From: Roland Zink <roland@zinks.de>
Date: Sat, 14 Jul 2012 01:36:05 +0200
Message-ID: <5000B0E5.9000103@zinks.de>
To: ietf-http-wg@w3.org
A similar binary encoding for HTTP headers is used in the WAP (Wireless 
Application Protocol). The goal there was to reduce the number of bytes 
so there are more optimization on size but skipping of values is a bit 
more difficult. If anybody is interested the full specification can be 
found at 
http://www.openmobilealliance.org/tech/affiliates/wap/wap-230-wsp-20010705-a.pdf. 
The header encoding is in section 8.4.

Regards,
Roland


On 14.07.2012 00:16, James M Snell wrote:
> This note is intended to provide some additional thoughts for 
> discussion around the design and use of SPDY as the possible basis for 
> HTTP/2.0. The intent is to provide fuel for discussion... comments are 
> definitely welcome.
>
> As discussed within draft-tarreau-httpbis-network-friendly-00, and as 
> has been mentioned several times in discussion on list, handling of 
> headers within the current SPDY framing, and in particular the 
> layering of HTTP/1.1 messages into SPDY frames is less than optimal. 

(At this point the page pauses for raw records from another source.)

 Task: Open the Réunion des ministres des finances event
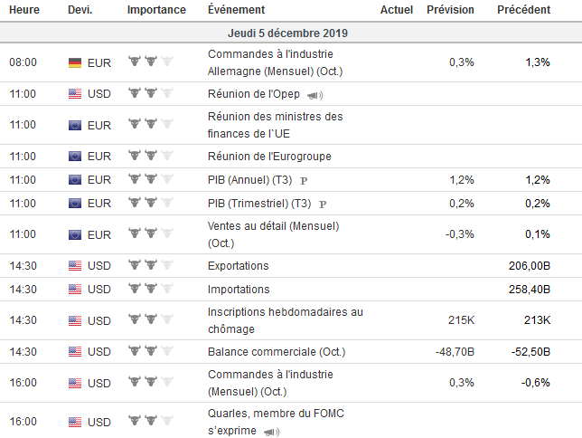tap(275, 125)
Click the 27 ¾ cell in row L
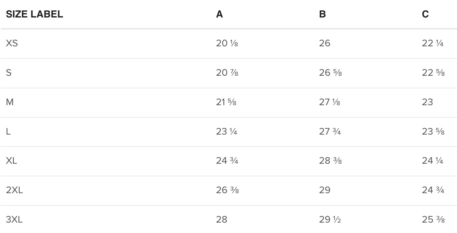Viewport: 457px width, 233px height. 330,132
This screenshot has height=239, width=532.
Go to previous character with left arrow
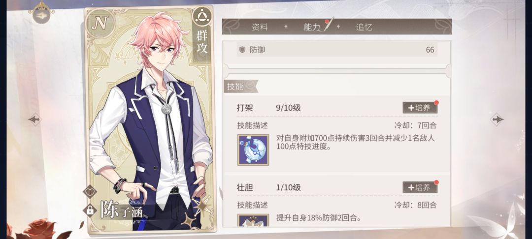pos(34,119)
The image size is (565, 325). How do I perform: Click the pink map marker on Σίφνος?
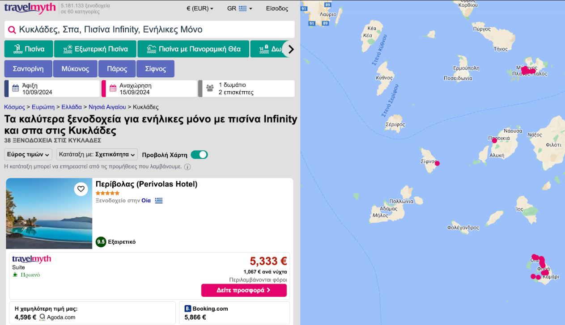click(x=437, y=163)
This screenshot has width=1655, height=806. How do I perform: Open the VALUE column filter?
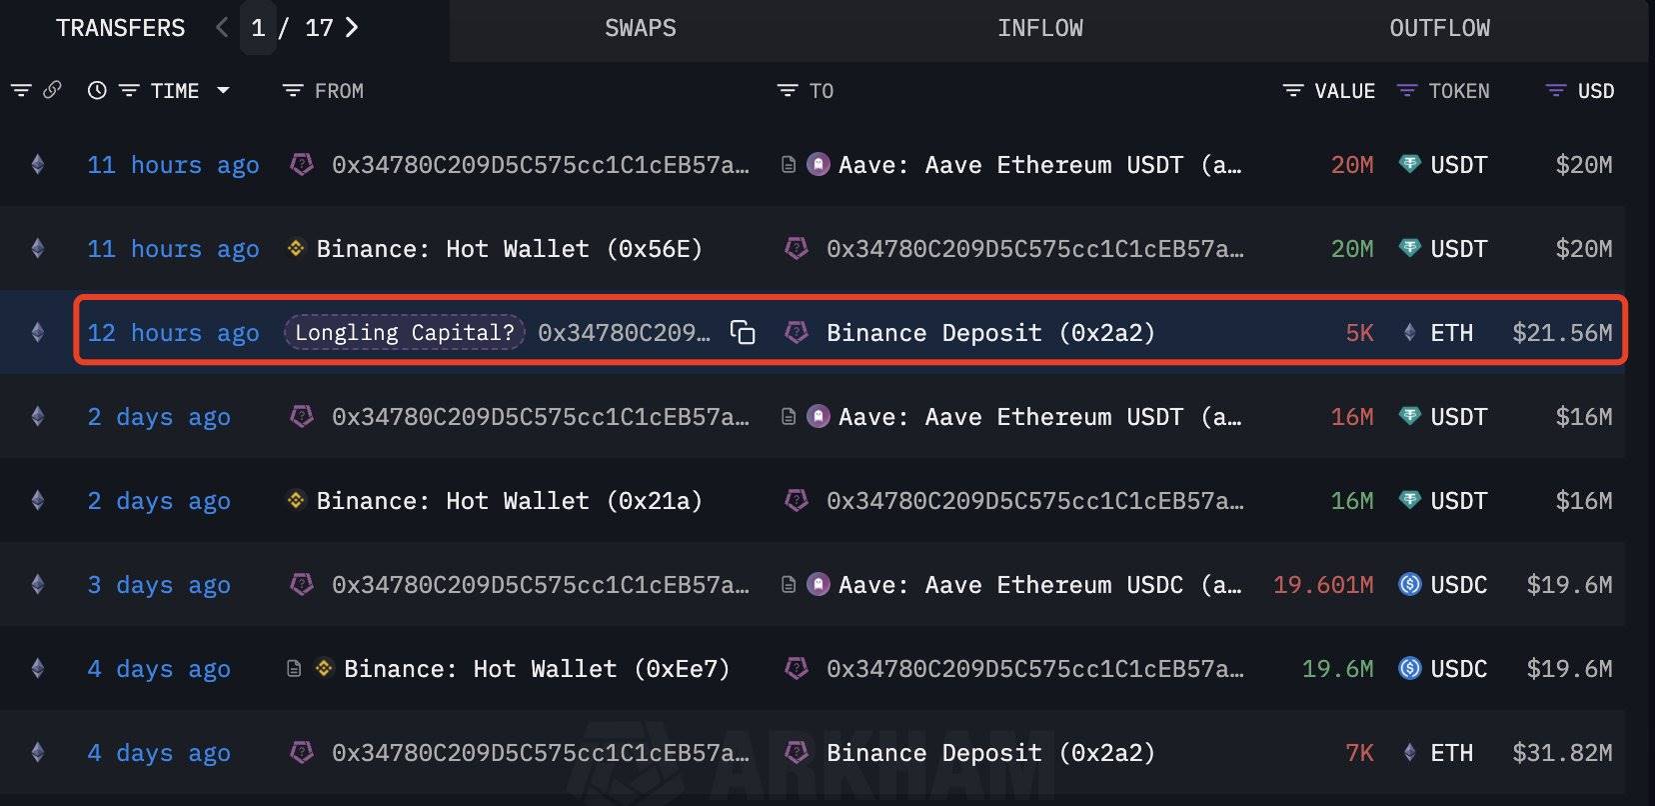[1293, 91]
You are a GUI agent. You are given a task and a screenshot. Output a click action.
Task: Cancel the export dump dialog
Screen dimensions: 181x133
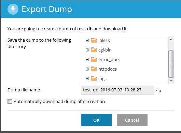pyautogui.click(x=132, y=120)
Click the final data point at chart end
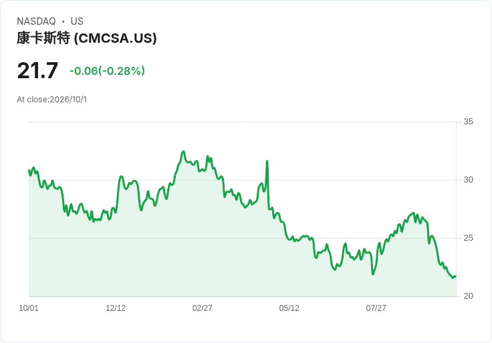The image size is (492, 343). (455, 276)
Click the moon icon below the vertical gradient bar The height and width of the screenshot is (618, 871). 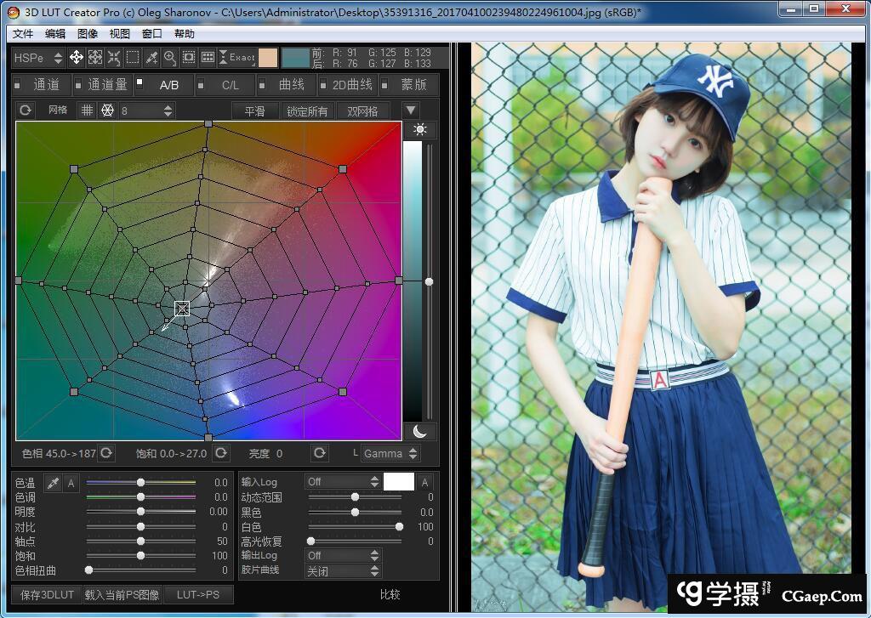pyautogui.click(x=419, y=432)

> There is significant wasted space, duplication, etc that -- strictly 
> speaking -- really isn't necessary. While I recognize that the 
> following increases the basic complexity of the protocol, it allows 
> fairly significant optimization following the same basic lines of 
> reasoning expressed in draft-tarreau-httpbis-network-friendly-00.
>
> Section 2.6.1 of the SPDY draft defines header blocks using the 
> following format:
>
>    +------------------------------------+
>    | Number of Name/Value pairs (int32) |
>    +------------------------------------+
>    |     Length of name (int32)         |
>    +------------------------------------+
>    |           Name (string)            |
>    +------------------------------------+
>    |     Length of value  (int32)       |
>    +------------------------------------+
>    |          Value   (string)          |
>    +------------------------------------+
>    |           (repeats)                |
>
> This structure is used within SYN_STREAM and HEADERS frames.
>
> What I propose is the following revised structure:
>
>    +------------------------------------+
>    |     Number of Headers (int32)      |
>    +------------------------------------+
>    |T| Flags (7) |     Length (24)      |
>    +------------------------------------+
>    |              Data                  |
>    +------------------------------------+
>    |T| Flags (7) |     Length (24)      |
>    +-------------------------------------
>    |              Data                  |
>    +-------------------------------------
>    |             (repeats)              |
>
> T is a single bit identifying the Header Type. There are two types.. 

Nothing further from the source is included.